IMO these kinds of sites do not make for good first external practica. Of course you could not have anticipated this going in, but for next year look into well established sites that will not only provide cases but will help develop your professional identity as a psychologist. I think it's important, especially in early practica, to work in settings where psychologists are actually part of the delivery system (i.e., you are supervised by an on-site psychologist). You need strong, consistent examples of what TO DO first.

Thank you for the advice. I am going to talk to my DCT.

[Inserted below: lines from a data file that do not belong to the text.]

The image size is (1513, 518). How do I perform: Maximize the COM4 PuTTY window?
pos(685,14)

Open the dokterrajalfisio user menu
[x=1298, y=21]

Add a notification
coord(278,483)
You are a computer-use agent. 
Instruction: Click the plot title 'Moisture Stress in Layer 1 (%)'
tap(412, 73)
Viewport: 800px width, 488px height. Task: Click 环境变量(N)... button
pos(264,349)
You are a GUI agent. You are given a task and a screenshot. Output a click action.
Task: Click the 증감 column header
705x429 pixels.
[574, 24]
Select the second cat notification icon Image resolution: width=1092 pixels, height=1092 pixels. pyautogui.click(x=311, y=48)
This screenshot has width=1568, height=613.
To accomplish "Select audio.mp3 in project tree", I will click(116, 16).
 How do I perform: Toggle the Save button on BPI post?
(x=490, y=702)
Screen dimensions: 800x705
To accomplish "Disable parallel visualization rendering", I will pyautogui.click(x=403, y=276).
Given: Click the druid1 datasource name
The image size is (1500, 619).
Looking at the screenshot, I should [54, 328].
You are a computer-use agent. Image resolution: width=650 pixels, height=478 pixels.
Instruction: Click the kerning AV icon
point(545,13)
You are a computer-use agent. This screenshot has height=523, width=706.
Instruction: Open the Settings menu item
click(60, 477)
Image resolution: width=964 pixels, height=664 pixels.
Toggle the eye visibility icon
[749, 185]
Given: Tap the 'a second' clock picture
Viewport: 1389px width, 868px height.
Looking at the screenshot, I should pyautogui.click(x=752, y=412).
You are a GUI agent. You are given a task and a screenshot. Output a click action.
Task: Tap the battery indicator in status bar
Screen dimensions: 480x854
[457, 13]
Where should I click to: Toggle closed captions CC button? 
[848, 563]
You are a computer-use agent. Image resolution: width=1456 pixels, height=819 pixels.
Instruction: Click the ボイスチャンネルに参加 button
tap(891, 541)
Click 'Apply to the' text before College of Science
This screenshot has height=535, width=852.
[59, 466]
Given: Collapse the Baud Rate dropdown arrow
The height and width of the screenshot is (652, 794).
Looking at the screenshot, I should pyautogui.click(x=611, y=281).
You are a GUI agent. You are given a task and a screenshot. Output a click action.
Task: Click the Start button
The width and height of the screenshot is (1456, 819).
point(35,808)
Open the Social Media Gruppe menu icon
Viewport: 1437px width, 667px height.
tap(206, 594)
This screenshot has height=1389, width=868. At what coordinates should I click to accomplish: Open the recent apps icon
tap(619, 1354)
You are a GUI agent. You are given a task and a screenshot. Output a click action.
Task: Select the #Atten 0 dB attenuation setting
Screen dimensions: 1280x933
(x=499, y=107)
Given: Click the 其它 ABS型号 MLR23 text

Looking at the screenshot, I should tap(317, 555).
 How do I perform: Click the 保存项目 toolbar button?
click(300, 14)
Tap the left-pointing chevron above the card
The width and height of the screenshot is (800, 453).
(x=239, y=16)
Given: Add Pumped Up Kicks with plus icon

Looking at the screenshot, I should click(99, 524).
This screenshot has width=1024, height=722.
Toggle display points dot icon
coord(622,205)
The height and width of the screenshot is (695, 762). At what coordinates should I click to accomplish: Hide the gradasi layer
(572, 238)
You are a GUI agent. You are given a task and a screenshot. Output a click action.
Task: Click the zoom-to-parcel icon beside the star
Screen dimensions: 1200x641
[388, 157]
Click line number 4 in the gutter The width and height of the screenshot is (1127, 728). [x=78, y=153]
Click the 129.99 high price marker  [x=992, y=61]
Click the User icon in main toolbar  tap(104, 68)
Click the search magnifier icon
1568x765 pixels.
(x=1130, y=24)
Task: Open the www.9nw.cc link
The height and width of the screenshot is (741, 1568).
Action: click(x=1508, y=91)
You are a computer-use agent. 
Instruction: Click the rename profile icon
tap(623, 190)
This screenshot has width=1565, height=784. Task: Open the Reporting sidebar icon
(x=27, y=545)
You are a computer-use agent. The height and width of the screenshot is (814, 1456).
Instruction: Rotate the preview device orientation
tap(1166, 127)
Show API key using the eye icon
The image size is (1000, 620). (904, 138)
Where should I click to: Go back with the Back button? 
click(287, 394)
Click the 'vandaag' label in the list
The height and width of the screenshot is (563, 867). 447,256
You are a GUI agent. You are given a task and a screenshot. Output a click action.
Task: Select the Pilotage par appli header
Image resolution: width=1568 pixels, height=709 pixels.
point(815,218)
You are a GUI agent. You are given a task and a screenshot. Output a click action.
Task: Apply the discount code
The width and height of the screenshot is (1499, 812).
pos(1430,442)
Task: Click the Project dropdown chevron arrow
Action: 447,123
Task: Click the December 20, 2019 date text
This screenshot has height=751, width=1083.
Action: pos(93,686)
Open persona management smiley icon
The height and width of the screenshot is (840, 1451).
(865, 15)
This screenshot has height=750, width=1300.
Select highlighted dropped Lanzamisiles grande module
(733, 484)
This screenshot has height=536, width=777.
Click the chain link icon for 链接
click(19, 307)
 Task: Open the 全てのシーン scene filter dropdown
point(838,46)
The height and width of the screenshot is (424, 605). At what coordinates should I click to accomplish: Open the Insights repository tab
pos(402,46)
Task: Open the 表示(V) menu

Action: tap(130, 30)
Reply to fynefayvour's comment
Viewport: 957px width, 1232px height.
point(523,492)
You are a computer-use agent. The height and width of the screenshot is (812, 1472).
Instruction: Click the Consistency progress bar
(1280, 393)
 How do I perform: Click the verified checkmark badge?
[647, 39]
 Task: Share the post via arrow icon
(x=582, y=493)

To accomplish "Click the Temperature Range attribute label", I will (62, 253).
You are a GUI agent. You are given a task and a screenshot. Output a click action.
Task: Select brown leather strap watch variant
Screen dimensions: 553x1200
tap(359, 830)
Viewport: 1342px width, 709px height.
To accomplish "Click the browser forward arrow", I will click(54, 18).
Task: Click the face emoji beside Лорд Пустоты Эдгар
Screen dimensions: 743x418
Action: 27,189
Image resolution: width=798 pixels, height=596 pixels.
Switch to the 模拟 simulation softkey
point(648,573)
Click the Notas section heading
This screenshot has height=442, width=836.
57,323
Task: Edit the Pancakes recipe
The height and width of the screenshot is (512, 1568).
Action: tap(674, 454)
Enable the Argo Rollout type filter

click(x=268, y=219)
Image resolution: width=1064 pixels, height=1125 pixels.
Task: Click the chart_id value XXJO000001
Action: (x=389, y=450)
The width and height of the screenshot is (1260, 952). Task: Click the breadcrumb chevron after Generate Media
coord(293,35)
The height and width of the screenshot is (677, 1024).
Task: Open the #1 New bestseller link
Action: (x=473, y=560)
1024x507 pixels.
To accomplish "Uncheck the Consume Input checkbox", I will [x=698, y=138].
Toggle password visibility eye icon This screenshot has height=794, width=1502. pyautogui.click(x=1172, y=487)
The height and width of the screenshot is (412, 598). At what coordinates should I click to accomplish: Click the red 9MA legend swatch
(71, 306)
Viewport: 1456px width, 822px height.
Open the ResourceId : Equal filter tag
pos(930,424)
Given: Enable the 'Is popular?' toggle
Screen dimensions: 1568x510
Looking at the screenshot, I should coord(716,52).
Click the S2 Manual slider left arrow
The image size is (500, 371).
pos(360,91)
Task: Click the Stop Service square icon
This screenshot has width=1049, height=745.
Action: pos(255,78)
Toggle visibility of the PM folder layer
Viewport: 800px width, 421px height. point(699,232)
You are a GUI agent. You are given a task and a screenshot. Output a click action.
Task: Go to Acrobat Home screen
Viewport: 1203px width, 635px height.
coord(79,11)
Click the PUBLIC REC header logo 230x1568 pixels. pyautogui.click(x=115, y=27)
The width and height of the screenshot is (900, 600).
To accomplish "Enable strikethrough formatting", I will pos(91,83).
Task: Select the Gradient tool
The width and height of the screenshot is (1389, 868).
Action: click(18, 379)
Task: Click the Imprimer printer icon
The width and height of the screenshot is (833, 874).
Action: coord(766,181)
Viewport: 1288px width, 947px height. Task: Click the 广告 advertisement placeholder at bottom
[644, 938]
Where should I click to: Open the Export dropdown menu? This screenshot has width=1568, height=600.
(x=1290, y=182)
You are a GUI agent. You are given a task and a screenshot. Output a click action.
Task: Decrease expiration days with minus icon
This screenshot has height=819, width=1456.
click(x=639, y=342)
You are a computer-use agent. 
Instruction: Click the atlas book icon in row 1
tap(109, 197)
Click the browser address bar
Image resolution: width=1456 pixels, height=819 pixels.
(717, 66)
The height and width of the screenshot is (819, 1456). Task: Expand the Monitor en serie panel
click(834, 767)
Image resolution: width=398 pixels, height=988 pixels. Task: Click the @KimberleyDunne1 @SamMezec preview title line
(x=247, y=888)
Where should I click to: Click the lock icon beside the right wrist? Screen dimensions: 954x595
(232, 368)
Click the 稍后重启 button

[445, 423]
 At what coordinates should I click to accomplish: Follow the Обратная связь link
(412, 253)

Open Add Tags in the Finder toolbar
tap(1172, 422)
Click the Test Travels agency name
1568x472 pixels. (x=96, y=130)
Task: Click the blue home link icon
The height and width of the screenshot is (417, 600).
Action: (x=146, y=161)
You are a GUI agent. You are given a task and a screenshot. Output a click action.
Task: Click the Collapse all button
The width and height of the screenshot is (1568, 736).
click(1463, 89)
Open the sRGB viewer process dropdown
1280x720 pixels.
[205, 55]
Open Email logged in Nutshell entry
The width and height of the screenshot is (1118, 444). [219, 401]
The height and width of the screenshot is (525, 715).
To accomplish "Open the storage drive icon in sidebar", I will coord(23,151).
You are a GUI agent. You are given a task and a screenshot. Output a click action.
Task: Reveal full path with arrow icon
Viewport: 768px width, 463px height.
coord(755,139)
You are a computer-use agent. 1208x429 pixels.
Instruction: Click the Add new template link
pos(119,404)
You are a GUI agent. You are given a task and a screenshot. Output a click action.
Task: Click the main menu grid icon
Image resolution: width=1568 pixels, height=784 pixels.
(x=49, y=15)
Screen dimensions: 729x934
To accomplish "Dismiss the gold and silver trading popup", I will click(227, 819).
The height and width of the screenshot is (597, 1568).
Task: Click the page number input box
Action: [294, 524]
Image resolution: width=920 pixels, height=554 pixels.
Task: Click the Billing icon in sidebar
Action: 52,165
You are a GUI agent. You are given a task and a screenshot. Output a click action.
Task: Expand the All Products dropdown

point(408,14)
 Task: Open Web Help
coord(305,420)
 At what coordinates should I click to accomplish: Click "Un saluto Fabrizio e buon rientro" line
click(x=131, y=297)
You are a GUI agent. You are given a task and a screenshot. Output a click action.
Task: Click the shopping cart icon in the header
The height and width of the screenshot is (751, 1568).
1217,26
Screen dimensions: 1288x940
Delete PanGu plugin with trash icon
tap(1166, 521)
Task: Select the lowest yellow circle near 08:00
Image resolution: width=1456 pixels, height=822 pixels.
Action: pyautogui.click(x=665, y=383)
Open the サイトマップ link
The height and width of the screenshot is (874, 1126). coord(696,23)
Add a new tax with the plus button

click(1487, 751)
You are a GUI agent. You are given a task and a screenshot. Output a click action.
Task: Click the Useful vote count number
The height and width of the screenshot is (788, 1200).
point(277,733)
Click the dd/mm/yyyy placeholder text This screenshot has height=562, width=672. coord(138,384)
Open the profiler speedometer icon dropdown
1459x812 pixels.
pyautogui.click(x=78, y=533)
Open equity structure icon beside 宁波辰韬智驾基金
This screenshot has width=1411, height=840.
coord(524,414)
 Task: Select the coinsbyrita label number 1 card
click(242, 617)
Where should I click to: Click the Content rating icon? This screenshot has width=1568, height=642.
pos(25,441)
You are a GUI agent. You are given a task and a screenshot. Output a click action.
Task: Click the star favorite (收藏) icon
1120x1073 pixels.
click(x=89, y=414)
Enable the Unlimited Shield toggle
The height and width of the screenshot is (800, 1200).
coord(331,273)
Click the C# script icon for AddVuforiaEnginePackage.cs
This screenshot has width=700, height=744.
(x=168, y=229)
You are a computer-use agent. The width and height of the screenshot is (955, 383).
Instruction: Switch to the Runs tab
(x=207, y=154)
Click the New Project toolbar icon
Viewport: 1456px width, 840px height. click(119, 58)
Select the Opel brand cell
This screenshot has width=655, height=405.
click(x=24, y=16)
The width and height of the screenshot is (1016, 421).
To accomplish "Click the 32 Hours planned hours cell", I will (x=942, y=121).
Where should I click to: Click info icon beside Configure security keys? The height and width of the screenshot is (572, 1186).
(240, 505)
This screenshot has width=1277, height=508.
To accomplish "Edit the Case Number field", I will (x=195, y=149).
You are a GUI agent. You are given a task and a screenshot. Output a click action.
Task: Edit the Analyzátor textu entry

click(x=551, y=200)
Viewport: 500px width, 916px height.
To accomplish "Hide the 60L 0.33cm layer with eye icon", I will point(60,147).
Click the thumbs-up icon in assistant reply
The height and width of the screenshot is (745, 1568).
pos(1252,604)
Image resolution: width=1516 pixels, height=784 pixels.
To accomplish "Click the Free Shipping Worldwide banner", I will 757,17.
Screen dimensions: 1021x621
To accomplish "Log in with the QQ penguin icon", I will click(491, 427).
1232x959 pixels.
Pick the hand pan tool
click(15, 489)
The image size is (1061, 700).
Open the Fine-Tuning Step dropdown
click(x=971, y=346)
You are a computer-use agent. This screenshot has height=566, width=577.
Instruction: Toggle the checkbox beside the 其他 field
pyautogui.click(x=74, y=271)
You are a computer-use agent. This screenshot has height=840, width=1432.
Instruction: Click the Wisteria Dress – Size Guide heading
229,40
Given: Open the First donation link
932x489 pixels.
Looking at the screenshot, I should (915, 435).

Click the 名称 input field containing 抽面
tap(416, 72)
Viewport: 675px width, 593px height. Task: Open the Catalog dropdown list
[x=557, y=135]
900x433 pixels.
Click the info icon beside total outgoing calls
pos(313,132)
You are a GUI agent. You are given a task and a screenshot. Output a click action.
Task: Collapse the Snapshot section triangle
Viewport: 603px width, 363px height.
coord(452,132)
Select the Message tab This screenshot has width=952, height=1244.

Next year I plan on applying at sites (AMCs mostly) that are as you describe and have psychologists on site and integral. The site I'm at now is the only one approved by my program that does not meet that standard because typically it's a supplemental practicum. The reason it isn't for me is that I was allowed to take an early placement due to previous clinical experience and so I didn't go through the usual process of selecting and interviewing at different sites but was rather directly assigned this site.
 
-A licensed staff member advertises as balancing chakras as part of treatment
-A different licensed staff member uses astrology for case formulation and treatment

:rofl::rofl::rofl:
This just made my day! I honestly thought you were trolling at first =) YIKES doesn't begin to cover it. I would talk to DCT, not because I expect any meaningful changes, but because it's important that the sheer unethical incompetence doesn't mar your record. You don't know what kinds of rep the practicum site has and how having worked there may affect you in the future. So, it's important to let your outrage be known, so that it makes for a nice ethical dilemma narrative, and doesn't project the image that you're on board with this. You DCT may also nix this site for future practicum students, saving them a lot of heartache.
 
not because I expect any meaningful changes
I dunno. Get the DCT to get the Dean to consult w a UCC director at a big, peer uni. There are LOTS of issues about making sure people with suicidal ideation, potential for violence, eating disorders, etc., do not slip through the cracks of UCCs and families sue the uni (on top of the obvious bad stuff that might happen to students). Those practices are going to miss someone some day soon and something bad is going to happen.